Procès Wesphael: «Il vous suffit de dire que la cause du décès n’est pas établie avec certitude»

Procès Wesphael: «Il vous suffit de dire que la cause du décès n’est pas établie avec certitude»

A tout prendre, mieux vaut passer pour « un parfait couillon » que pour un meurtrier. Aussi Bernard Wesphael aura-t-il sans doute enduré de bonne grâce d’être décrit de la sorte par son avocat, Me Mayence, lorsqu’il entreprendra, ce mercredi, de le peindre en cocu magnifique. En chiffe vaguement pathétique qui, contre toutes les évidences, avait voulu jusqu’au bout se convaincre de l’amour d’une femme qui se riait du sien.
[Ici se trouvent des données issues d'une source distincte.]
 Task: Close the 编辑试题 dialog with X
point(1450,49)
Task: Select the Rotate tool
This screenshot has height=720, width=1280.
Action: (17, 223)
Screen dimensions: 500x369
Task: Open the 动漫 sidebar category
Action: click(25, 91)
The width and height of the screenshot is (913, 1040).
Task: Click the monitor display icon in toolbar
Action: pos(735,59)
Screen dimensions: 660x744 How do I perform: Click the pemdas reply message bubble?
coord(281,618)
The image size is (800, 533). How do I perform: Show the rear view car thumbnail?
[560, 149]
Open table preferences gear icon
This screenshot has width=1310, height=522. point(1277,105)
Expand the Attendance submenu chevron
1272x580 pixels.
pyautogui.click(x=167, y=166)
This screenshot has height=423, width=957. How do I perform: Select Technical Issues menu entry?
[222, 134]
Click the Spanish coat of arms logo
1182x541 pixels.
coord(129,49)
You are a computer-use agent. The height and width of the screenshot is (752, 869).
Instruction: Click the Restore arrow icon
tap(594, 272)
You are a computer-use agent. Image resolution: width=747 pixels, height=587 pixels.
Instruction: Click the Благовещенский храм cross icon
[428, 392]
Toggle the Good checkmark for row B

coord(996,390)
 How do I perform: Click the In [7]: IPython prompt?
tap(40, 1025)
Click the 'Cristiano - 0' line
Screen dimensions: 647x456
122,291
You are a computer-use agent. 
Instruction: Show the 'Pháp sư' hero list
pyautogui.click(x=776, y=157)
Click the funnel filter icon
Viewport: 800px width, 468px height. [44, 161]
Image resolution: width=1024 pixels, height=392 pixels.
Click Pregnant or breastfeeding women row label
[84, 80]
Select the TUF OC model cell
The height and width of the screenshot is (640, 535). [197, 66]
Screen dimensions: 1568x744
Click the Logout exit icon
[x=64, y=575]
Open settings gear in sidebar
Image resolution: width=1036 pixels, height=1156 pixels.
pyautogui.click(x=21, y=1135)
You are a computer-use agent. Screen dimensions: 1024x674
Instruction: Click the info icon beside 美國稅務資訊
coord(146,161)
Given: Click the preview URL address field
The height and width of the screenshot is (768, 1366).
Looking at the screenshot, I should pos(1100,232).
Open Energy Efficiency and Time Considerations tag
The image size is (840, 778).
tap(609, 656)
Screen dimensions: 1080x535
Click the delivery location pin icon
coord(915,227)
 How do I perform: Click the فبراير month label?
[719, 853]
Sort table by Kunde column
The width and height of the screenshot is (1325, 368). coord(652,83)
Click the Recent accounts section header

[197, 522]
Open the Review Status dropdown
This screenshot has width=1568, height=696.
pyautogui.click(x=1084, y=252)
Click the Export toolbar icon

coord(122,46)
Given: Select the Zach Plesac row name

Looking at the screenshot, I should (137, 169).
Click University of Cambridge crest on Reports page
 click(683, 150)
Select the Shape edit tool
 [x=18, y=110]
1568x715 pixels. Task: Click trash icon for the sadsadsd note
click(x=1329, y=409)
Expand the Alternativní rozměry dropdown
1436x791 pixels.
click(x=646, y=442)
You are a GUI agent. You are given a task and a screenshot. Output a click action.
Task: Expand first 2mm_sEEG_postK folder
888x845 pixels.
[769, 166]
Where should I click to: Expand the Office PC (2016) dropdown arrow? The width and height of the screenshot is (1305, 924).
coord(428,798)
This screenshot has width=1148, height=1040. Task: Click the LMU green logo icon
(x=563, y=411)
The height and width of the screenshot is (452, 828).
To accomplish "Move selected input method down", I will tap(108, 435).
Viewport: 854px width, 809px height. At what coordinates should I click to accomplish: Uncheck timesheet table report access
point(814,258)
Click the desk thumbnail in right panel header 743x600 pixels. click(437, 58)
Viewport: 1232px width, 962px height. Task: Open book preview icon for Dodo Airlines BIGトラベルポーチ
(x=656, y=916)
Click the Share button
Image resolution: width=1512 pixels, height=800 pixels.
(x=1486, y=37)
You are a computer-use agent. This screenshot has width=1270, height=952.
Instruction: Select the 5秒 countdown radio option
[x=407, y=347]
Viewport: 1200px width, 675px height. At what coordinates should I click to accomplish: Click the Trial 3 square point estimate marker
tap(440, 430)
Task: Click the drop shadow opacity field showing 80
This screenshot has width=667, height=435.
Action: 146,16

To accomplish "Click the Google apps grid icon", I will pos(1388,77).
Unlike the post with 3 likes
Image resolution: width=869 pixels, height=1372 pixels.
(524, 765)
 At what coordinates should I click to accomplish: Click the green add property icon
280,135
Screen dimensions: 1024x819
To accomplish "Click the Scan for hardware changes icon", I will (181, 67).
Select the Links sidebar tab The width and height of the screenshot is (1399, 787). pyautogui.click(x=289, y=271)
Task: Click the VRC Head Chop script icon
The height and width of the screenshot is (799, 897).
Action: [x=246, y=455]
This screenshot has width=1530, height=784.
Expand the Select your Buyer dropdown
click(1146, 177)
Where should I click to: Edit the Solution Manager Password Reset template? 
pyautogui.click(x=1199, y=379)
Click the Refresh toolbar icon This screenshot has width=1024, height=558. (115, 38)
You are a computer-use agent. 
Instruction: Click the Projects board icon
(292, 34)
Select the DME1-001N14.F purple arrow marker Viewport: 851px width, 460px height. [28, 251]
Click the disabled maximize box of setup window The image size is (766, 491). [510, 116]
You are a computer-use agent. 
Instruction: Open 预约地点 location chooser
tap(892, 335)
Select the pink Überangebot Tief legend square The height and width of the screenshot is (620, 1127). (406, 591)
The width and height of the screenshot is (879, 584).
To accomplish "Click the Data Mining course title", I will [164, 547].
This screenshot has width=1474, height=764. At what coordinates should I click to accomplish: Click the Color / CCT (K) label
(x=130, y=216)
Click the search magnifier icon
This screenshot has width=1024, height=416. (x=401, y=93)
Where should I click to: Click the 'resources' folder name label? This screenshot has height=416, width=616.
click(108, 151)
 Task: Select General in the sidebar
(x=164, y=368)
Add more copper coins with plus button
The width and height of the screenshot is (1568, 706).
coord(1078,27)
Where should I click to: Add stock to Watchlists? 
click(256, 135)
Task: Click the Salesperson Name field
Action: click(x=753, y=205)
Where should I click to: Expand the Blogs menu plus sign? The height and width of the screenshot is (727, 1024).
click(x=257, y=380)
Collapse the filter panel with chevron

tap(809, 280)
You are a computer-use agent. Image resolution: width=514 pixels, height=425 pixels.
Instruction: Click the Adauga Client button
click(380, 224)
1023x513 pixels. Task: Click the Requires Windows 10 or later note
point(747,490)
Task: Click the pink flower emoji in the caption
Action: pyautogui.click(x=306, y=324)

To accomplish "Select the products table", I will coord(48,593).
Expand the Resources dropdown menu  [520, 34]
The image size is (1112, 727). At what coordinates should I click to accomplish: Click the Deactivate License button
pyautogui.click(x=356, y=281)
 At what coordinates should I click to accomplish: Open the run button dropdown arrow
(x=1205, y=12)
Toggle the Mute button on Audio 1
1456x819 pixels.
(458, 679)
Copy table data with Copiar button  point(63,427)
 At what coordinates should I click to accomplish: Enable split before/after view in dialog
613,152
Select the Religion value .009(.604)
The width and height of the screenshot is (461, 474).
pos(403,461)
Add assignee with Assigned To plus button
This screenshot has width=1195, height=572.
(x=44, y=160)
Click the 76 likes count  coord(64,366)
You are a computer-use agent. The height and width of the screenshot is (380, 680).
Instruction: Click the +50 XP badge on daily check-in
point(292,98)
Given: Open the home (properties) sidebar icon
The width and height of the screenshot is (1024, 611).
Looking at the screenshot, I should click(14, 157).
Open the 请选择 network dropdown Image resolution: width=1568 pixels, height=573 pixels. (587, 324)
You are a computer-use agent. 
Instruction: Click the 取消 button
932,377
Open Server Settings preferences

Elle ne l’aimait plus – l’avait-elle seulement jamais aimé ? Il s’aveuglait. Un seul baiser de Véronique et tous ses doutes s’évaporaient.

L’accueil qu’elle lui avait réservé lorsqu’il l’avait rejointe à Ostende, le 30 octobre 2013, l’avait derechef requinqué : leur histoire n’était pas finie. Il lévitait sur le nuage de son bonheur rafistolé. « Un parfait couillon ! », conclut son avocat.